Segment Start: AVAILABLE RECORDS

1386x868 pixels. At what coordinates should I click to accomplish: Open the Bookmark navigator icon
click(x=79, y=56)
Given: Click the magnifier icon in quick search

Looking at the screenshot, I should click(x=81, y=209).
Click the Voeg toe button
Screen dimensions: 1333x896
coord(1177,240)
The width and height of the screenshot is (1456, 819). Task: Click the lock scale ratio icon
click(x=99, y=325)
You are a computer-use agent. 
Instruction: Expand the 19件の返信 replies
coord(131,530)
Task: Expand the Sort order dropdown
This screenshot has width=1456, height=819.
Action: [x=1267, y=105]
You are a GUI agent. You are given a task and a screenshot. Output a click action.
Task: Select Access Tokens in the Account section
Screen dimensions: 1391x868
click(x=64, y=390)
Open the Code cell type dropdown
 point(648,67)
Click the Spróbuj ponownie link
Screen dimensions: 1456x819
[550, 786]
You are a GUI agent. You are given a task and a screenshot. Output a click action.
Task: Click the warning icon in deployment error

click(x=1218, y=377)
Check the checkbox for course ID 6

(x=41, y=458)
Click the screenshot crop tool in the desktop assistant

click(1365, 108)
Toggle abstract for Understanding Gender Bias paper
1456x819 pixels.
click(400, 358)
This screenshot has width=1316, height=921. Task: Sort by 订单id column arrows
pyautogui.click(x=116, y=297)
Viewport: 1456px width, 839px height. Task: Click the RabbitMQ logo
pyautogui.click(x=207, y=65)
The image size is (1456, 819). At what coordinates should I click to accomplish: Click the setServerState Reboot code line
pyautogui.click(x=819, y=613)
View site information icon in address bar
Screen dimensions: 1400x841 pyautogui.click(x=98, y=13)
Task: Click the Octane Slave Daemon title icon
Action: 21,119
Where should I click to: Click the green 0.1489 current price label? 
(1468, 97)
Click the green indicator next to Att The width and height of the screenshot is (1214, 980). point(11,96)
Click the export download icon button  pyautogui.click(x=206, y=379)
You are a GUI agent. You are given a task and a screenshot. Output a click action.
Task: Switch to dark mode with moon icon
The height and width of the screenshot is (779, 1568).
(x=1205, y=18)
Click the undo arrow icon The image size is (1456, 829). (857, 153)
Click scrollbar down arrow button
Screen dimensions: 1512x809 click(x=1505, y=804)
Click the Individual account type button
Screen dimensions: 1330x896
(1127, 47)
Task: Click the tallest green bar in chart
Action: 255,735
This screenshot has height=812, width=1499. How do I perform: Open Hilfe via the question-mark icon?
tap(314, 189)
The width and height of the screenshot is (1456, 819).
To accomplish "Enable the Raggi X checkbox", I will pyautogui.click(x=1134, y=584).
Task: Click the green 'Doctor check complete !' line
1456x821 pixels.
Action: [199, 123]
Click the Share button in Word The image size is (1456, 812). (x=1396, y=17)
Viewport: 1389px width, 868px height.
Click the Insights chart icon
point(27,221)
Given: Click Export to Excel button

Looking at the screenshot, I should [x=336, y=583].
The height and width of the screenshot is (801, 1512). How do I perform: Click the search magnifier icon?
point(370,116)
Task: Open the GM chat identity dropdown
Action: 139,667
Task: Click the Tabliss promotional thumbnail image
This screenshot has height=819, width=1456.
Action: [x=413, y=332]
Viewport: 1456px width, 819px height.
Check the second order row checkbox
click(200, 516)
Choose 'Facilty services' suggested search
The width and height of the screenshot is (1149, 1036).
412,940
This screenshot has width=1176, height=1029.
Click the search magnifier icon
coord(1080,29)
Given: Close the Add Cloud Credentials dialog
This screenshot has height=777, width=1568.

Segment End: AVAILABLE RECORDS

— DESCRIPTION OF THE TASK —
Could you reproduce every line of the listing exactly?

— RESPONSE —
1386x868 pixels. At what coordinates should I click to accomplish: Open the Bookmark navigator icon
click(x=79, y=56)
Given: Click the magnifier icon in quick search

Looking at the screenshot, I should click(x=81, y=209).
Click the Voeg toe button
Screen dimensions: 1333x896
coord(1177,240)
The width and height of the screenshot is (1456, 819). Task: Click the lock scale ratio icon
click(x=99, y=325)
You are a computer-use agent. 
Instruction: Expand the 19件の返信 replies
coord(131,530)
Task: Expand the Sort order dropdown
This screenshot has width=1456, height=819.
Action: [x=1267, y=105]
You are a GUI agent. You are given a task and a screenshot. Output a click action.
Task: Select Access Tokens in the Account section
Screen dimensions: 1391x868
click(x=64, y=390)
Open the Code cell type dropdown
 point(648,67)
Click the Spróbuj ponownie link
Screen dimensions: 1456x819
[550, 786]
You are a GUI agent. You are given a task and a screenshot. Output a click action.
Task: Click the warning icon in deployment error

click(x=1218, y=377)
Check the checkbox for course ID 6

(x=41, y=458)
Click the screenshot crop tool in the desktop assistant

click(1365, 108)
Toggle abstract for Understanding Gender Bias paper
1456x819 pixels.
click(400, 358)
This screenshot has width=1316, height=921. Task: Sort by 订单id column arrows
pyautogui.click(x=116, y=297)
Viewport: 1456px width, 839px height. Task: Click the RabbitMQ logo
pyautogui.click(x=207, y=65)
The image size is (1456, 819). At what coordinates should I click to accomplish: Click the setServerState Reboot code line
pyautogui.click(x=819, y=613)
View site information icon in address bar
Screen dimensions: 1400x841 pyautogui.click(x=98, y=13)
Task: Click the Octane Slave Daemon title icon
Action: 21,119
Where should I click to: Click the green 0.1489 current price label? 
(1468, 97)
Click the green indicator next to Att The width and height of the screenshot is (1214, 980). point(11,96)
Click the export download icon button  pyautogui.click(x=206, y=379)
You are a GUI agent. You are given a task and a screenshot. Output a click action.
Task: Switch to dark mode with moon icon
The height and width of the screenshot is (779, 1568).
(x=1205, y=18)
Click the undo arrow icon The image size is (1456, 829). (857, 153)
Click scrollbar down arrow button
Screen dimensions: 1512x809 click(x=1505, y=804)
Click the Individual account type button
Screen dimensions: 1330x896
(1127, 47)
Task: Click the tallest green bar in chart
Action: 255,735
This screenshot has height=812, width=1499. How do I perform: Open Hilfe via the question-mark icon?
tap(314, 189)
The width and height of the screenshot is (1456, 819).
To accomplish "Enable the Raggi X checkbox", I will pyautogui.click(x=1134, y=584).
Task: Click the green 'Doctor check complete !' line
1456x821 pixels.
Action: [199, 123]
Click the Share button in Word The image size is (1456, 812). (x=1396, y=17)
Viewport: 1389px width, 868px height.
Click the Insights chart icon
point(27,221)
Given: Click Export to Excel button

Looking at the screenshot, I should [x=336, y=583].
The height and width of the screenshot is (801, 1512). How do I perform: Click the search magnifier icon?
point(370,116)
Task: Open the GM chat identity dropdown
Action: 139,667
Task: Click the Tabliss promotional thumbnail image
This screenshot has height=819, width=1456.
Action: [x=413, y=332]
Viewport: 1456px width, 819px height.
Check the second order row checkbox
click(200, 516)
Choose 'Facilty services' suggested search
The width and height of the screenshot is (1149, 1036).
412,940
This screenshot has width=1176, height=1029.
Click the search magnifier icon
coord(1080,29)
Given: Close the Add Cloud Credentials dialog
This screenshot has height=777, width=1568.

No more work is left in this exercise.